1. Introduction
The Human Genome Project (HGP) has seen many important milestones in its history, but perhaps the most significant was in February 1996 when all the participants (Table 1) agreed that they would do their utmost to ensure that the genome sequence would be freely available to all. They agreed that sequence data would be released without restriction as swiftly as possible and that they would seek no patent protection.
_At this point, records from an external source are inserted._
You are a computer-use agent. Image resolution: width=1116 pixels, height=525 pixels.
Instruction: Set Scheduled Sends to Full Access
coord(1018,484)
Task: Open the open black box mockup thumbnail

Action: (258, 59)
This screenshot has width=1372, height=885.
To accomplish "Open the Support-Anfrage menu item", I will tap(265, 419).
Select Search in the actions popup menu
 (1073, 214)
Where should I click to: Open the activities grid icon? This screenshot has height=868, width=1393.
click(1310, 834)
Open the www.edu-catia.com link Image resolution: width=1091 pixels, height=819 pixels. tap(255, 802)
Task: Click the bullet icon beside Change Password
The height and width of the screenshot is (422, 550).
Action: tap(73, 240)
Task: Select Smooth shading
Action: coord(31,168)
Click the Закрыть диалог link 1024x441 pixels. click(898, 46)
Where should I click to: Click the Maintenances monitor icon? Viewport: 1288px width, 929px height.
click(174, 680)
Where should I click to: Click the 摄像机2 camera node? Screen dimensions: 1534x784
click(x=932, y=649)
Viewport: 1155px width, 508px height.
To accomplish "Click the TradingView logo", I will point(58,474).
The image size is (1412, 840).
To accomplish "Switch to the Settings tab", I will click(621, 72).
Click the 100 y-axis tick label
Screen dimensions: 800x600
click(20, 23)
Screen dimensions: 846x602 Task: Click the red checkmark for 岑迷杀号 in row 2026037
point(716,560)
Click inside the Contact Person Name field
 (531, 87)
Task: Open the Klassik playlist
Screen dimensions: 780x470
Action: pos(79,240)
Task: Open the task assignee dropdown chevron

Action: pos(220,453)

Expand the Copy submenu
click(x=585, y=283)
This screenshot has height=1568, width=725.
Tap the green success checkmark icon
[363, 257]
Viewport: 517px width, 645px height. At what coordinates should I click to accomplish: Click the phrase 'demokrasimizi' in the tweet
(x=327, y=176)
By any standards, it was a remarkable agreement. Potentially, large institutions could have patented genes as they went along. Funding agencies agreed with their research leaders that the best way to benefit humankind was to release the sequence swiftly and freely into the public domain. This approach has been vindicated by the massive growth in Internet access to the genome resources (see Section 5), which shows the value the worldwide community places on the sequence.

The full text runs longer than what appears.